Best way to input from stdin?

R

Rui Maciel

I'm writing a program that supports input from stdin. To be able to do that I tend to rely on a simple loop
that tests the return of fgets(), such as the following example:

if (fgets (buffer, BUFFER_SIZE, stdin) != NULL)
{
// read the buffer
}


I've been doing this for a while but I'm not sure that this is the best way to handle it. A quick google on
the subject failed to return any meaningful result and searching this group's history through google groups
ended up being a very disappointing experience (a search for nothing more than "stdin" returns only 14
results that only go as far as June 8th). So, what's the best way to handle input from stdin?


Thanks in advance,
Rui Maciel
 
B

bartc

Rui Maciel said:
I'm writing a program that supports input from stdin. To be able to do
that I tend to rely on a simple loop
that tests the return of fgets(), such as the following example:

if (fgets (buffer, BUFFER_SIZE, stdin) != NULL)
{
// read the buffer
}


I've been doing this for a while but I'm not sure that this is the best
way to handle it.

What's the problem with doing things this way?

If you're worried about dealing with input lines of any conceivable length,
then everyone apparently writes their own 'getline' routines. You might try
searching for that, and fgetline, instead.

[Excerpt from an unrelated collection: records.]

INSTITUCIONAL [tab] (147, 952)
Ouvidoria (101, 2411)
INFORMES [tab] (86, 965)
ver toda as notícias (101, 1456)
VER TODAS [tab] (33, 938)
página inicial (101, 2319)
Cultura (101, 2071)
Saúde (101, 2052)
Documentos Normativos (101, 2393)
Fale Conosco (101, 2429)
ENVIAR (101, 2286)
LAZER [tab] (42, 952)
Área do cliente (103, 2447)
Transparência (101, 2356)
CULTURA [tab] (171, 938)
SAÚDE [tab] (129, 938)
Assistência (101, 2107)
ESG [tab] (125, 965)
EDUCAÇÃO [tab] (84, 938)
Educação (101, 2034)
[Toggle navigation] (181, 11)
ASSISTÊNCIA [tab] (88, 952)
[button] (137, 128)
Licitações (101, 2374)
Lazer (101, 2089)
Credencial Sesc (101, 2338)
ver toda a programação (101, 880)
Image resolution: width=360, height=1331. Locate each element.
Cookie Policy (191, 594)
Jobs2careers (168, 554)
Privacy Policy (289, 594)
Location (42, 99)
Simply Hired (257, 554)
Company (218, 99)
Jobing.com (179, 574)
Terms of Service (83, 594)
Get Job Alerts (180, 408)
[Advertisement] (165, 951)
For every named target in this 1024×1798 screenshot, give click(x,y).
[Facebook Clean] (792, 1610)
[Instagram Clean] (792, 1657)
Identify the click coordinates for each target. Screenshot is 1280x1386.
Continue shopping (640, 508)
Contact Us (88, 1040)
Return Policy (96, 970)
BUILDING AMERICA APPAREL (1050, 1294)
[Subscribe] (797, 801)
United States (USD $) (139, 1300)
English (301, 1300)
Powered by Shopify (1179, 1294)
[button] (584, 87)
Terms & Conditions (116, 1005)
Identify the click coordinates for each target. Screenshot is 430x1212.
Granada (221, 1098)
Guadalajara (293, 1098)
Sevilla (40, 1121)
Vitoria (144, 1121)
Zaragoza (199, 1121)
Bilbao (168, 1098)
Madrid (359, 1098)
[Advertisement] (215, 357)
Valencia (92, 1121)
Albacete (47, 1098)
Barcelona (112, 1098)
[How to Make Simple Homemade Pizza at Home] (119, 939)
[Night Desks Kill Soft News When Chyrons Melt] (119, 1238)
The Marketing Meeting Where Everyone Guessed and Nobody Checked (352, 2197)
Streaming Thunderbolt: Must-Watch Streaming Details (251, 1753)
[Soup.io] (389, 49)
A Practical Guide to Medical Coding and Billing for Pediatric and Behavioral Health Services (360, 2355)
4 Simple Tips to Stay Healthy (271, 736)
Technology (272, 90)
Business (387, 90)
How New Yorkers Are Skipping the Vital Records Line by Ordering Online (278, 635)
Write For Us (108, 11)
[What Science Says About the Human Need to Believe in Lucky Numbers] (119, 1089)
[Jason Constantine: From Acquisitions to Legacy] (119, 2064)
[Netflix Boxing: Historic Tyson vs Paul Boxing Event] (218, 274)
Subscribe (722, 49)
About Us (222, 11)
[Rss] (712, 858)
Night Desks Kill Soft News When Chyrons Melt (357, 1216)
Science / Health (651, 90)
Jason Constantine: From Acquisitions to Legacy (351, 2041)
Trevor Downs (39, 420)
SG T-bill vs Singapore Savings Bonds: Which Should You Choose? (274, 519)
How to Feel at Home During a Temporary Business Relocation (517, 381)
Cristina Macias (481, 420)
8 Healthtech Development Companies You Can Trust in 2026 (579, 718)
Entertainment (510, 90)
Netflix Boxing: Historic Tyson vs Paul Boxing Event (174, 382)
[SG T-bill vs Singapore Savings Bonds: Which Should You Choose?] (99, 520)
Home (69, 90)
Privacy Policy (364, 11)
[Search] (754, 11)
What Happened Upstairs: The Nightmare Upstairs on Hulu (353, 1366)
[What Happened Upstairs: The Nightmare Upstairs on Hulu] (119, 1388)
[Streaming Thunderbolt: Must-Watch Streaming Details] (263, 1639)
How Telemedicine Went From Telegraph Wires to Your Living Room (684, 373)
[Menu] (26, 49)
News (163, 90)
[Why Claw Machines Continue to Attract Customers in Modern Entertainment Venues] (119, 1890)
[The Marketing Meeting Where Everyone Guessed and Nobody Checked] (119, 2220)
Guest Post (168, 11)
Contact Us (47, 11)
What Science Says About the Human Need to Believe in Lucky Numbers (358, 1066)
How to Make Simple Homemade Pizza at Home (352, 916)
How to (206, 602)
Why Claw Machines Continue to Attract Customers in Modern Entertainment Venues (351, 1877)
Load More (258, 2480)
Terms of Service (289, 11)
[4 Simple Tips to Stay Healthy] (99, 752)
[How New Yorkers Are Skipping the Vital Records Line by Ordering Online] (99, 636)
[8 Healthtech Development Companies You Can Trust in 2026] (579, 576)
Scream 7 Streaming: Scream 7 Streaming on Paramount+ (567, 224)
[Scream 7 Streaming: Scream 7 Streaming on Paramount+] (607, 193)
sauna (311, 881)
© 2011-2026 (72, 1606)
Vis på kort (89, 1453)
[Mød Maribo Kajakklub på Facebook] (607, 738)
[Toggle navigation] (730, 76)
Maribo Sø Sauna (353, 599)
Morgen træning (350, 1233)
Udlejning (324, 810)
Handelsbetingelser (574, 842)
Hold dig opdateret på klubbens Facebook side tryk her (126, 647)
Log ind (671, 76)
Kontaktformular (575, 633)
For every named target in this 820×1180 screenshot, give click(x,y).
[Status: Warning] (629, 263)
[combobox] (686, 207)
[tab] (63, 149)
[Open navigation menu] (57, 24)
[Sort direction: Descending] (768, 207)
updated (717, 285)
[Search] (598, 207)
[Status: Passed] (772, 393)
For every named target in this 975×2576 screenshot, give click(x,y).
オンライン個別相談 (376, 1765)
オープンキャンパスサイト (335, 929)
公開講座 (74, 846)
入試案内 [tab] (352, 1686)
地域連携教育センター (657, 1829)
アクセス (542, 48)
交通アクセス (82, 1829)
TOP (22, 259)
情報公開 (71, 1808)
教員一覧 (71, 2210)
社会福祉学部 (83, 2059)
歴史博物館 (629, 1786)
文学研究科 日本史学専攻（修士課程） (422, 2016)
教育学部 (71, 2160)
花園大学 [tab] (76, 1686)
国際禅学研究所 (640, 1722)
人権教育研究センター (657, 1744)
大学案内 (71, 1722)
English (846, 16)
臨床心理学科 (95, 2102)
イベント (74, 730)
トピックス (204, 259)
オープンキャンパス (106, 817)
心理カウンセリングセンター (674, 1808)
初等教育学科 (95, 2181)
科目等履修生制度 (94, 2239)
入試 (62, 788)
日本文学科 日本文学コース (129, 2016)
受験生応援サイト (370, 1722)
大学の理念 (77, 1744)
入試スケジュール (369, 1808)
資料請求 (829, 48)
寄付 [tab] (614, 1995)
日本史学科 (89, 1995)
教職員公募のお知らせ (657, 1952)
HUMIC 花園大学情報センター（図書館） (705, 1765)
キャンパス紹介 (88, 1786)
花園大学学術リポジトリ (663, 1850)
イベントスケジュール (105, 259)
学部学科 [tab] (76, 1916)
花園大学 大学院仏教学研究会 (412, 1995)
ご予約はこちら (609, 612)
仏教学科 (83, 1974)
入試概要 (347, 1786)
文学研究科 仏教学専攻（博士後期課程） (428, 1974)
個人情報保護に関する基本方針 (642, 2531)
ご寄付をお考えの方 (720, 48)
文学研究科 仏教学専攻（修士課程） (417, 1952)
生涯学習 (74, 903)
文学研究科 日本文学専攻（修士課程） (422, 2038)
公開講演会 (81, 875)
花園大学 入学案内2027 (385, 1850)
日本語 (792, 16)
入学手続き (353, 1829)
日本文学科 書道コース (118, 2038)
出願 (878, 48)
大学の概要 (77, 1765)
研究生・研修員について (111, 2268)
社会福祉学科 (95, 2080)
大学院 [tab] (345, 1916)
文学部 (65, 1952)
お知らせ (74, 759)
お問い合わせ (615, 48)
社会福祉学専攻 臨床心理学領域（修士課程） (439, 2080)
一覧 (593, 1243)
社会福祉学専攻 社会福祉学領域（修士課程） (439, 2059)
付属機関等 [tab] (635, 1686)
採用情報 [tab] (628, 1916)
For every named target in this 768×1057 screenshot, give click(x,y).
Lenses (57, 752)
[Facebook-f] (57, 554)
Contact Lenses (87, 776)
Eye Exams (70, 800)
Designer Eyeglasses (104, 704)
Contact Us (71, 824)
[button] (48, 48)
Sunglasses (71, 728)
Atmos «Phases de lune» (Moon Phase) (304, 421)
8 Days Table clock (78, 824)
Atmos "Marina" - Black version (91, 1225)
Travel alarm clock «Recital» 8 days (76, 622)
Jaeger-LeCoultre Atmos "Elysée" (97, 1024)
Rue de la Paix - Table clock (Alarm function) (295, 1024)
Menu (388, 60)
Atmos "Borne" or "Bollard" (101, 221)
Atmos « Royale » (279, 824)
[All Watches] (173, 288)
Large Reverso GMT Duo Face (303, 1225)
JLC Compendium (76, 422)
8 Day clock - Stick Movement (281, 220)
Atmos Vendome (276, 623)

And in the code fragment you've given, I'm not sure how useful comparing the
result to NULL will be (assuming live input). When the user enters an empty
line, the buffer should contain "\n"; the function will succeed.
 
E

Eric Sosman

Rui said:
I'm writing a program that supports input from stdin. To be able to do that I tend to rely on a simple loop
that tests the return of fgets(), such as the following example:

if (fgets (buffer, BUFFER_SIZE, stdin) != NULL)
{
// read the buffer
}


I've been doing this for a while but I'm not sure that this is the best way to handle it. A quick google on
the subject failed to return any meaningful result and searching this group's history through google groups
ended up being a very disappointing experience (a search for nothing more than "stdin" returns only 14
results that only go as far as June 8th). So, what's the best way to handle input from stdin?

You can't judge "best" without an objective of some kind.
The snippet you've shown looks perfectly plausible for many
situations, although there may be difficulty with input lines
that are too long (more than BUFFER_SIZE-2 "payload" characters,
plus the line-ending '\n', plus the string-ending '\0').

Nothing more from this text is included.